Malphas could not afford to leave his throne at the moment. It went without saying that he would have sent someone in his place; he was not a devil known for taking unnecessary chances.
No one in Abaddon knew what Lord Darken looked like. At least, if they did, they kept it to themselves. The Lord of Phlegathos did not entertain guests. When someone wanted an audience with the king and was deserving of that audience, Darken would find them. He was the embodiment of the esoteric, the covert, and shrouded. He was living, breathing darkness. His victims never saw him coming. He slipped through the shadows without a single audible sound. Darken was the king of assassins, said to move so fast, the motion appeared to turn back time and his sword to split the air.
But he was also the king of bounty hunters and thieves. All that skulked in the night, all that crept and took and gave nothing in return – Darken ruled over. If anyone could match Tanith’s skills, it would be him.
Malphas considered this a moment. Owing a favor to anyone in Abaddon was foolhardy. Asking a favor was even more so. To do it during a time of such turmoil in the nine circles could be considered a suicidal political move.
Malphas would have to be careful.
He would send someone to Phlegathos. In the meantime, he would also send someone to Castle Eidolon. Oberon and his Hunt had just carved their grisly way through the Terran realm, and Malphas wasn’t quick to forget the part the elven prince had recently played in Raven’s life. No stone left unturned.
He also needed to choose another steward. And finding someone to trust within Abaddon’s circles was not an easy task.
*****
Drake felt the magic shield surrounding him before he’d fully opened his eyes. Magic had a special weight to it, and after centuries of acclimating to its different nuances, he could read the sensation with upmost ease. He didn’t even need to be fully awake, which was good, because whatever had hit him had done so with a vengeance.
He could sense that he’d healed, but it had taken a while. Why he was still alive, he had no idea. Anything powerful and angry enough to deal him such a blow should have taken the time to finish him off, not cover his body in a cloak of magic that hid him from the Hunt and its master.
Drake could smell blood from many sources – some of it his – and the damp of the ground beneath him. He could also smell the massive hounds that had recently made their murderous way through the underbrush.

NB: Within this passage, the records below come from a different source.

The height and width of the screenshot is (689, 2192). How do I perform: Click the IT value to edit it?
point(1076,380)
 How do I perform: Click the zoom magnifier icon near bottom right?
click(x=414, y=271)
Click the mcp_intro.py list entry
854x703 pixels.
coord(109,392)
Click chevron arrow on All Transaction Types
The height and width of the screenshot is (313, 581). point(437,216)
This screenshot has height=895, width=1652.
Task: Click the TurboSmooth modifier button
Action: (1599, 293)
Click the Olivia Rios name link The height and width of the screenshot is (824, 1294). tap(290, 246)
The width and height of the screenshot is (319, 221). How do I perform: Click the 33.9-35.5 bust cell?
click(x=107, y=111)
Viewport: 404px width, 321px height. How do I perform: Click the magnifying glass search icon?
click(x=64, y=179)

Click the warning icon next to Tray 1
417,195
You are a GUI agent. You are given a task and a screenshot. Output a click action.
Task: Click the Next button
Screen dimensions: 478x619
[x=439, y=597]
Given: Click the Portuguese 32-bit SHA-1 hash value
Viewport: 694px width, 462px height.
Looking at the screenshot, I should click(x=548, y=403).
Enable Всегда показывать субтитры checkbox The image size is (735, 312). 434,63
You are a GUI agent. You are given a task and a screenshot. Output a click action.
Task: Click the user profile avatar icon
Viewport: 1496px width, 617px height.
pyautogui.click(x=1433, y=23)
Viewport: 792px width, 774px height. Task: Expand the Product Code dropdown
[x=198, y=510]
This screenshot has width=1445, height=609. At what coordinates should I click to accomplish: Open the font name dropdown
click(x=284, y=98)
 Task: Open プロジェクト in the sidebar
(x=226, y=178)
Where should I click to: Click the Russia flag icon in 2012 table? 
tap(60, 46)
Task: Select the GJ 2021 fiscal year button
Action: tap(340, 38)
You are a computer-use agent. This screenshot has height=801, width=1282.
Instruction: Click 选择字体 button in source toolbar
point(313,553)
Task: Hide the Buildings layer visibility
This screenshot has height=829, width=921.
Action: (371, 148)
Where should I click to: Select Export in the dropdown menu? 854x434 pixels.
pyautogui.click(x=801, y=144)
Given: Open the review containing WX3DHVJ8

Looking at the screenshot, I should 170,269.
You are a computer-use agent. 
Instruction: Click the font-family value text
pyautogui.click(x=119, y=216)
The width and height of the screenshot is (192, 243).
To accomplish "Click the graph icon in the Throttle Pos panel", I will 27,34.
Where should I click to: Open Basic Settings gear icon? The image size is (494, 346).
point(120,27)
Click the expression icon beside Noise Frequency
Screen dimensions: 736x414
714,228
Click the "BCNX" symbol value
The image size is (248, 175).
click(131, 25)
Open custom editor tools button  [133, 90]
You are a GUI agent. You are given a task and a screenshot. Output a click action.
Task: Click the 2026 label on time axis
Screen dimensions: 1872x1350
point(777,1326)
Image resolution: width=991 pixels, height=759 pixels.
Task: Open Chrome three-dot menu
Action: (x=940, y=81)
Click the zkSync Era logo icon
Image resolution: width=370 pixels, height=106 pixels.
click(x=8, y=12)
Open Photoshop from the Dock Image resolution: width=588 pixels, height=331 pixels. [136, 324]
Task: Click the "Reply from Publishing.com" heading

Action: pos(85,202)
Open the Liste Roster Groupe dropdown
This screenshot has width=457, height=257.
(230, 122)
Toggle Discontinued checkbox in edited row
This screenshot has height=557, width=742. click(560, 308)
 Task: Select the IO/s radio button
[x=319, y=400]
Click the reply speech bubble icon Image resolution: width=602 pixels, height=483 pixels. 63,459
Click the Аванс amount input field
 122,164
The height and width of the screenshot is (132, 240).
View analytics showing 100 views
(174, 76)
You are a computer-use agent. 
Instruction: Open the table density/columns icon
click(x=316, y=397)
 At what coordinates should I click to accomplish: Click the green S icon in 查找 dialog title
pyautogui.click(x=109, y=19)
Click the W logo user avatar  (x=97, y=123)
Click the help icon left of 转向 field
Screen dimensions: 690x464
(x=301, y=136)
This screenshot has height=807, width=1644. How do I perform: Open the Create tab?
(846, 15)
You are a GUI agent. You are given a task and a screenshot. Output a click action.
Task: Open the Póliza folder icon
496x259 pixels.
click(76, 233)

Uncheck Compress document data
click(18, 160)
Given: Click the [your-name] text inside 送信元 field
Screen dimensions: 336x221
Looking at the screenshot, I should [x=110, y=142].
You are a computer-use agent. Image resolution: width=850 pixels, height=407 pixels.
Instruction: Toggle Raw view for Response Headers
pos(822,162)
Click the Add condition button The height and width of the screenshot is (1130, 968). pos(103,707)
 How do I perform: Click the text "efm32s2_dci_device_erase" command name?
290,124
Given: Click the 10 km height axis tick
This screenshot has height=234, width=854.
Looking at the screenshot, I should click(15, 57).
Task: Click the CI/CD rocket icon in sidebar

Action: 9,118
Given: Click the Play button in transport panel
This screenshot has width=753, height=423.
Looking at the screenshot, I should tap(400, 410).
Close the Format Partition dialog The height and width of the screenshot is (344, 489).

Drake opened his eyes, took in the horizontal plane of dirt, and closed them again. With some effort, he raised his arms, pushed off the ground, and came to one knee. Dizziness swept over him. He felt the shield lift and flitter away. He dropped his head, gritted his teeth against the disorientation, and took a deep breath. The effort nearly choked him, the air was so filled with the scent of pain and death.
Again, Drake opened his eyes, this time pushing to his booted feet. He turned in a slow, unsteady circle, taking in the muddle of tracks, the scraps of clothing and flesh, and the broken branches and bushes left after the passage of the Hunt.
The forest was blighted. The anger of the Hunt was the darkness of the Fae race. It was the black, the hate, the death. And in its path, no goodness stood a chance. In its wake, no goodness remained. He was surprised not to catch the scents of Loki or Grolsch amidst the other smells. He wondered whether they’d made it through the ordeal. As far as he knew, they’d still been on the ground when it had come through.